Poco più elaborato nell’intreccio, The Gunslinger fornisce ancora meno spunti rispetto a Sanctuary, che già faceva della semplicità il suo perno principale. La missione qui è ridotta all’osso, e torna quella scrittura molto lineare che avevamo visto nella prima puntata. In fondo anche qui il protagonista è alle prese con la necessità di una missione e con l’esecuzione di questa. E tutto torna a funzionare secondo grandi luoghi che coincidono con le funzioni narrative del momento. L’episodio traccia una linea ideale tra l’hangar delle riparazioni e il luogo dello scontro nel deserto. La scrittura di Dave Filoni, abituata alle serie animate, continua a funzionare per grandi setting molto definiti che coincidono con eventi decisivi. E la durata di appena mezz’ora fa il resto.

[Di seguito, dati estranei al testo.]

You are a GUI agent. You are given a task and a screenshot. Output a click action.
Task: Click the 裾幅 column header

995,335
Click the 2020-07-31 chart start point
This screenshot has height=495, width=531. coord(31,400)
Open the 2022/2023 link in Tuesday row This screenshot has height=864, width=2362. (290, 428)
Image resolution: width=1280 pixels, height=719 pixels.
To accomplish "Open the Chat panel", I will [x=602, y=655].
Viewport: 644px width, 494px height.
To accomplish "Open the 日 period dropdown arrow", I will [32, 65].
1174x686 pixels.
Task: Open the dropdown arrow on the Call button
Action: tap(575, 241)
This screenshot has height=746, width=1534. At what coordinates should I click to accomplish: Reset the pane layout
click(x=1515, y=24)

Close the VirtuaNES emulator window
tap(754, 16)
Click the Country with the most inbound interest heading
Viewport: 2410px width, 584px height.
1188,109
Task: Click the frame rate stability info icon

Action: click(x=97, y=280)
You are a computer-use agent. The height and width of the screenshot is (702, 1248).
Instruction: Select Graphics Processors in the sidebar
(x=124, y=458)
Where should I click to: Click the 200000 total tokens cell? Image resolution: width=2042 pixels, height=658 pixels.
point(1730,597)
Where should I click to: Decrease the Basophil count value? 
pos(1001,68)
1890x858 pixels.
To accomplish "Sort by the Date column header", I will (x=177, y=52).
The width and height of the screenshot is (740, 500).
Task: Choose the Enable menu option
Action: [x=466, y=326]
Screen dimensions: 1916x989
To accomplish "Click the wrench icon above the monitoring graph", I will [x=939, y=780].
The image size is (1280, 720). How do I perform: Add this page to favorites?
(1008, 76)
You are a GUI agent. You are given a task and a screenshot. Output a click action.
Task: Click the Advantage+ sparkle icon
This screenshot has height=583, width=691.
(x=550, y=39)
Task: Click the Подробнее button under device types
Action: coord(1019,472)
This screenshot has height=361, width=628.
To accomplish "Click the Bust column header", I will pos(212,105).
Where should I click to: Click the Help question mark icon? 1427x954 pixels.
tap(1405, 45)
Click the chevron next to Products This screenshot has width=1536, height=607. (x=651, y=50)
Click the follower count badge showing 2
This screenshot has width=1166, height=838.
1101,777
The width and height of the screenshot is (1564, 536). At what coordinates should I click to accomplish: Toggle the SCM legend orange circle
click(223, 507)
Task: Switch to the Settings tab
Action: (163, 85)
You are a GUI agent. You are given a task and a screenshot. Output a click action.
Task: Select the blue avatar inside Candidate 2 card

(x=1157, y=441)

Tutte situazioni che rielaborano per quanto possibile – ma è una considerazione ovvia ormai – gli scenari del western. C’è lo straniero che arriva in città, la cavalcata, i Tusken come nativi americani, il deserto che rappresenta la frontiera oggi come lo faceva nei film di quarant’anni fa. Certo, le strizzate d’occhio non mancano. La prima volta che vediamo Toro Calican questo è seduto nello stesso posto che fu di Han Solo. E basta questo a costruire un moto di rifiuto nei confronti del personaggio, e che prepara indirettamente il terreno al tradimento che puntualmente arriverà.

La scrittura si mantiene semplice, ma efficace, come nello scontro a distanza con Fennec di notte. L’essenzialità rimane un elemento decisivo, come nella caratterizzazione di Fennec o in quella della meccanica Peli Motto (Amy Sedaris). Merito in questo caso anche delle due interpreti: Ming-Na Wen porta con sé un carico di forza, ma anche di empatia immediata, che discende dalle molte stagioni di Agents of SHIELD.